I am wondering if money is the issue? If things are pretty tight 2 more cans of peas may mean the difference between toothpaste or not. If it isn't then extra cans of peas is your way of trying to gain some control.
Also if you remain silent, he wins. So the next time he says "Let's go.." just say "I am choosing my breakfast. I will be a couple minutes..." and just IGNORE the crapfest that follows. If he wants to appear like a horses arse in front of the Friday night shopping crowd, let him.

I think what is happening here is what I see at work several times a week (I work in an doctors office). A couple come in. The husband is the patient. He is suddenly 6 yrs old cracking stupid jokes while his wife rolls he eyes and fills out all the paperwork. He asks her where his insurance card is. She huffs and puffs and takes his billfold and finds it for him. Then after their visit they come out all smiles and announce they are off to Olive Garden for lunch A)seeing his A1C has gone down a little or B)For the 'last good meal' for a while as they need to work on his A1C because it is too high. He makes his appointment half hearted and keeps checking with his wife to see if they have "anything on" that morning because 'she remembers EVERYTHING'.

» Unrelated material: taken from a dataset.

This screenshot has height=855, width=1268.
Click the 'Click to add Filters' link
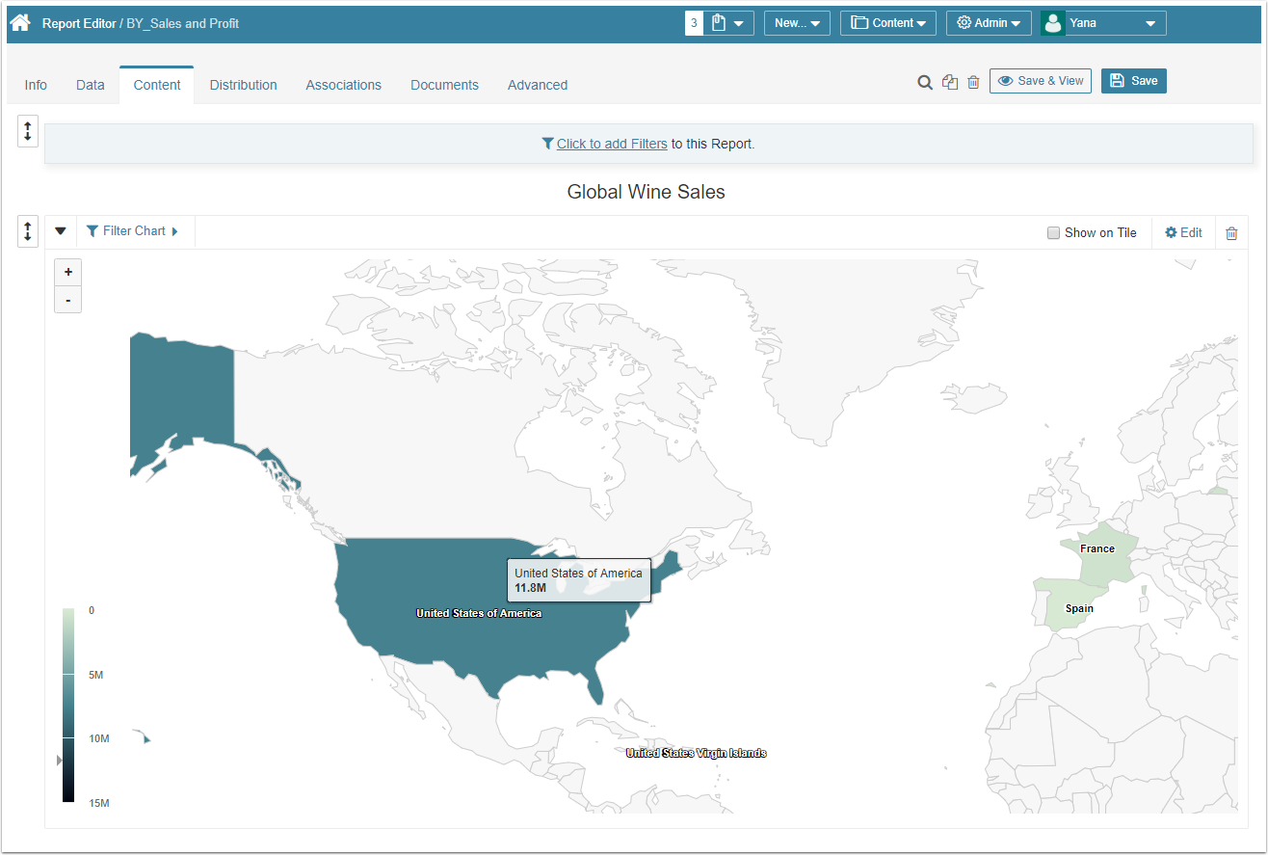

You are stuck in a pattern of behaviour you hate. So change the pattern. Each take your own list with an allocation of money (if it is an issue) and do your own shopping. There does come a day when you get sick and tired of being sick and tired and you can see the game playing for what it is.

oldone's picture

I would have no place to put a few extra cans of peas. I have probably the smallest kitchen known to mankind. And the rest of the condo isn't big either - only 1 closet and zero storage. I already have kitchen stuff on shelves in the bedroom.

DH never wants to buy anything we are not using in 48 hours. I like to have a few staples on hand as I do like to cook.